Input for this task:
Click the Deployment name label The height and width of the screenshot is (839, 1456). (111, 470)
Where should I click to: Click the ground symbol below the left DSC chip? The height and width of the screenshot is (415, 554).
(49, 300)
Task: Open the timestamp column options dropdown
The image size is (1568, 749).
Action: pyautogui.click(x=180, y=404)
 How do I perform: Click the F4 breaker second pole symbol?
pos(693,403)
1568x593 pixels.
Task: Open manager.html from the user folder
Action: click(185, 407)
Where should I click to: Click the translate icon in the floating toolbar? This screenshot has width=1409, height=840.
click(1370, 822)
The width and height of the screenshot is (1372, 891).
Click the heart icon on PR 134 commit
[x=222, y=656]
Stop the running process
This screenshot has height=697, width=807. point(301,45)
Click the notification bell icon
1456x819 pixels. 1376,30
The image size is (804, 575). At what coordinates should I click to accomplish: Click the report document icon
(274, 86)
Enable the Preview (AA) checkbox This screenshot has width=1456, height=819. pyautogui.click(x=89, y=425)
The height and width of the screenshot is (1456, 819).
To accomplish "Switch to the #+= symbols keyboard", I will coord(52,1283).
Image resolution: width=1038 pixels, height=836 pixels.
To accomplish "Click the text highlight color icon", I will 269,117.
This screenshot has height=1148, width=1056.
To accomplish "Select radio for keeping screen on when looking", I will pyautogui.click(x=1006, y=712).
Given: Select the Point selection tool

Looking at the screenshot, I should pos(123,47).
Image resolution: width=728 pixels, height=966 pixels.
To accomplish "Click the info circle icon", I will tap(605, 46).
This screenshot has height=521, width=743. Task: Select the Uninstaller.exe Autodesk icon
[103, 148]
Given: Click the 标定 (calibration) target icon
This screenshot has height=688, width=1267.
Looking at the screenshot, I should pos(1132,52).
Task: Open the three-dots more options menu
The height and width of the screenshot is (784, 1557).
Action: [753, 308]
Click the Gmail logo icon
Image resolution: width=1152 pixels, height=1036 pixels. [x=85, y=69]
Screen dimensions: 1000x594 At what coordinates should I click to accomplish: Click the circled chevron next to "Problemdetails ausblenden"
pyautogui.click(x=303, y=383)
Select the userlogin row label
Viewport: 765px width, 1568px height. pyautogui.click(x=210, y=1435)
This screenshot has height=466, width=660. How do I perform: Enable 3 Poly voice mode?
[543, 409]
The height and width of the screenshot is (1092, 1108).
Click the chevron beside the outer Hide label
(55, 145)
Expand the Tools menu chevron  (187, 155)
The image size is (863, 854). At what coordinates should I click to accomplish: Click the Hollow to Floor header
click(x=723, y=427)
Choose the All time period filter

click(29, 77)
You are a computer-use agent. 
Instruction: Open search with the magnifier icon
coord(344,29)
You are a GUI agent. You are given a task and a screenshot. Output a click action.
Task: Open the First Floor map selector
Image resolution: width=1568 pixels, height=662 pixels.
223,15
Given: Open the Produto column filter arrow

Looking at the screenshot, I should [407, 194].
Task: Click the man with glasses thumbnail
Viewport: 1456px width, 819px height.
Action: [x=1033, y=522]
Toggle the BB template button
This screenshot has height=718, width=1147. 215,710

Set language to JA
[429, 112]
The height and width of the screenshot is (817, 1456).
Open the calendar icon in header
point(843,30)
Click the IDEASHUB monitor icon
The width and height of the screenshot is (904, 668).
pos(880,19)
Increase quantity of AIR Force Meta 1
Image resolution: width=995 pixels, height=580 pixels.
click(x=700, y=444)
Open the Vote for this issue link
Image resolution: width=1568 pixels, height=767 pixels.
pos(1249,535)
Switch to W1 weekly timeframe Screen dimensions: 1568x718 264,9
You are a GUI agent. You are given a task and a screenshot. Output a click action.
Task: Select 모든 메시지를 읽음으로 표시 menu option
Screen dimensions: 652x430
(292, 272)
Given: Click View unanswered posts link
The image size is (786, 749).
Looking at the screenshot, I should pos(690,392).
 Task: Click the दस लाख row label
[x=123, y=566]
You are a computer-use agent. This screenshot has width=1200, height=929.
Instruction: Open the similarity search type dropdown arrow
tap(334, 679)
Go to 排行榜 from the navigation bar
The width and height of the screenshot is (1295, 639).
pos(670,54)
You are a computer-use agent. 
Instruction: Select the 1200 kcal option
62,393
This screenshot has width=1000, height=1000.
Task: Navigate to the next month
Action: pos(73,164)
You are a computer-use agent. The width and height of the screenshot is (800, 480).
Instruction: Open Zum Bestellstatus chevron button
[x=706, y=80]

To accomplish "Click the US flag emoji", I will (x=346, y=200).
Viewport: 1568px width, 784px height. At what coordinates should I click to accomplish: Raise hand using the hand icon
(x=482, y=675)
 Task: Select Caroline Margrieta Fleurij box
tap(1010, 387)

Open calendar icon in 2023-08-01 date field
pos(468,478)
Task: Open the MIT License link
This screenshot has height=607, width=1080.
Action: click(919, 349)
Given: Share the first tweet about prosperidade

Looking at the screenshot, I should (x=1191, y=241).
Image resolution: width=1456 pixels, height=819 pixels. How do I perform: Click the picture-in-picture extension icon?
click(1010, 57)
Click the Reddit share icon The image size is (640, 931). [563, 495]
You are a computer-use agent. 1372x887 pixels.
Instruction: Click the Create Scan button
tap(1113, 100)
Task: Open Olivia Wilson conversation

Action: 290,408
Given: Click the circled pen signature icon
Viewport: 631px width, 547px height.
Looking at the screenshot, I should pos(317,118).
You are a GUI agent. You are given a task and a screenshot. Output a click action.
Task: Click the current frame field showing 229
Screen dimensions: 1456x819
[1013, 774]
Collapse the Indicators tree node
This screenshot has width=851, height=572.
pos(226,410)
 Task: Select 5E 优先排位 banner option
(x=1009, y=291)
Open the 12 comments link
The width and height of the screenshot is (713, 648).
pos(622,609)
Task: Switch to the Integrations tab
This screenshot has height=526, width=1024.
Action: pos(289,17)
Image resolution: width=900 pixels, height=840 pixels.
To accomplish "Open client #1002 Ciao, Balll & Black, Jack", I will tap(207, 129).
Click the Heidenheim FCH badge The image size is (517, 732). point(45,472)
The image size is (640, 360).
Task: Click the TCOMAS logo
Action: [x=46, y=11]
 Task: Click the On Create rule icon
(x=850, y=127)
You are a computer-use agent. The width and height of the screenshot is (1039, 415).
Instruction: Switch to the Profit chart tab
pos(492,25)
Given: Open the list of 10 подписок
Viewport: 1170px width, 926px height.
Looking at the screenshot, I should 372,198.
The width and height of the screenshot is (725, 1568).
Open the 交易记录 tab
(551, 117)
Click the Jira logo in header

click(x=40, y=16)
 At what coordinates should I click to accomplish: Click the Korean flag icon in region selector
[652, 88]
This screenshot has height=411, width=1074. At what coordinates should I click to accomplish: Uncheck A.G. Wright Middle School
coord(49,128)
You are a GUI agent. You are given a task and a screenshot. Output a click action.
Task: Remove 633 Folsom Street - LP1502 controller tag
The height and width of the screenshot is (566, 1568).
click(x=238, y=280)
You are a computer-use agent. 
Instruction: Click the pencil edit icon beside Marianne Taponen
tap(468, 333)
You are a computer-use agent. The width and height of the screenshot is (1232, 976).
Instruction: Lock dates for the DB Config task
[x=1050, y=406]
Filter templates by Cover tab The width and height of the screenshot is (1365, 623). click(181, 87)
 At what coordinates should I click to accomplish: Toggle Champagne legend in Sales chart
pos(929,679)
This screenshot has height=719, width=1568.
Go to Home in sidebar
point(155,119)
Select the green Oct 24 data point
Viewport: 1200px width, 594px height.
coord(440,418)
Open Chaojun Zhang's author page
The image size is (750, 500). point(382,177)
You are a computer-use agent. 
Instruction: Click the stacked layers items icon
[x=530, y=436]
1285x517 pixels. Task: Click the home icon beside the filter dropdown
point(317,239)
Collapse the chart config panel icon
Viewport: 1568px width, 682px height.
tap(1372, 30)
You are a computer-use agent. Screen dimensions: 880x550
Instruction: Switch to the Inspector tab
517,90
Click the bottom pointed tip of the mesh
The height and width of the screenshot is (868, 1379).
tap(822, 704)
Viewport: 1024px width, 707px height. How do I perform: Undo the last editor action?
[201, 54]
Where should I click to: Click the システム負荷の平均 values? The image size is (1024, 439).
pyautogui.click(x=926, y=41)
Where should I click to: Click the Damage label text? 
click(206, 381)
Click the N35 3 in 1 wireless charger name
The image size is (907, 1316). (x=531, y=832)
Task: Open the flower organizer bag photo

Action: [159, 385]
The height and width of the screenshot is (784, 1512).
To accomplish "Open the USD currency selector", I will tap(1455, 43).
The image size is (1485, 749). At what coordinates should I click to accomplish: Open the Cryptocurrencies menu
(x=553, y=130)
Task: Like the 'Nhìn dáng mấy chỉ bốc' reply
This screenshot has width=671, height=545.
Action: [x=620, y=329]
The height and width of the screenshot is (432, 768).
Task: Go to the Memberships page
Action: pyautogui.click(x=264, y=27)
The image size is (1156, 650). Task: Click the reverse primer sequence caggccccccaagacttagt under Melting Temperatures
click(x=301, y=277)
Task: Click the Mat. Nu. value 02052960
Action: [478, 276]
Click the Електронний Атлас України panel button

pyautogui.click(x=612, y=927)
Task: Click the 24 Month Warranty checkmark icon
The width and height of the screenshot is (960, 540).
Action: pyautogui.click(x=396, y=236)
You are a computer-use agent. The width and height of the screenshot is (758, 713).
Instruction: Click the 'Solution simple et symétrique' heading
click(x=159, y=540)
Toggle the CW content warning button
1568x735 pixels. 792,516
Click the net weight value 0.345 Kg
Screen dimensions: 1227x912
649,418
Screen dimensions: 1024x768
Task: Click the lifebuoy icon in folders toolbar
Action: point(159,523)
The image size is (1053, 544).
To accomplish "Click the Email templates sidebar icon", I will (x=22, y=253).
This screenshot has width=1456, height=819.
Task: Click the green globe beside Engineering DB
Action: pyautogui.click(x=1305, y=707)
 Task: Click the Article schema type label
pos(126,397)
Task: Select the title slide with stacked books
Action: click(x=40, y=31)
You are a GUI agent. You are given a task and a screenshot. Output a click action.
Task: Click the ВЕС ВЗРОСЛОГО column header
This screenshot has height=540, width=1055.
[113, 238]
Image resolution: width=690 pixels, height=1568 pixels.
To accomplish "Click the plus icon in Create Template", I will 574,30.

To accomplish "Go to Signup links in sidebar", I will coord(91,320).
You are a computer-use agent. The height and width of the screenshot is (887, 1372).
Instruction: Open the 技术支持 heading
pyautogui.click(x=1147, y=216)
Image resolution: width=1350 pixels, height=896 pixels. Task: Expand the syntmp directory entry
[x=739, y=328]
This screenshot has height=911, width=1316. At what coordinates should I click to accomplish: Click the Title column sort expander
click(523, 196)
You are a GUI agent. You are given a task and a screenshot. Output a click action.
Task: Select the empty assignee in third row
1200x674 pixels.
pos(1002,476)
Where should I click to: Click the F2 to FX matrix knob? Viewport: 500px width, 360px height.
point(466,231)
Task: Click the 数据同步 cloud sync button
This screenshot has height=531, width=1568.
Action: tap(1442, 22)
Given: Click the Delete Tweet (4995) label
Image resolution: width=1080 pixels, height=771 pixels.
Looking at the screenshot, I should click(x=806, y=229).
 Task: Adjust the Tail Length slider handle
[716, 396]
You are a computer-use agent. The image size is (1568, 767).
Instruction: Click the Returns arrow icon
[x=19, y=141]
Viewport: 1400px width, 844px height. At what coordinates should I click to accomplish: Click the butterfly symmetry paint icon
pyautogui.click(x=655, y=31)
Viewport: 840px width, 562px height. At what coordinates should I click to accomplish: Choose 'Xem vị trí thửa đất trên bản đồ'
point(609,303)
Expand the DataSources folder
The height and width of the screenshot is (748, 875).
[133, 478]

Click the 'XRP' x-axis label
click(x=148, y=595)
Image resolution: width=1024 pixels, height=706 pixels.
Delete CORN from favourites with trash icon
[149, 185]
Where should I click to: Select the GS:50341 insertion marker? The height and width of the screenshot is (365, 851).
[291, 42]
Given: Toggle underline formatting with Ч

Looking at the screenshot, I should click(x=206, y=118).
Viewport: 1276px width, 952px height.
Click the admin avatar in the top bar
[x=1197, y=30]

Written exercise:
Return every line of the records that contains the word "heading", copying each line in full.

Solution for this task:
Instruction: Click the 'Solution simple et symétrique' heading
Instruction: Open the 技术支持 heading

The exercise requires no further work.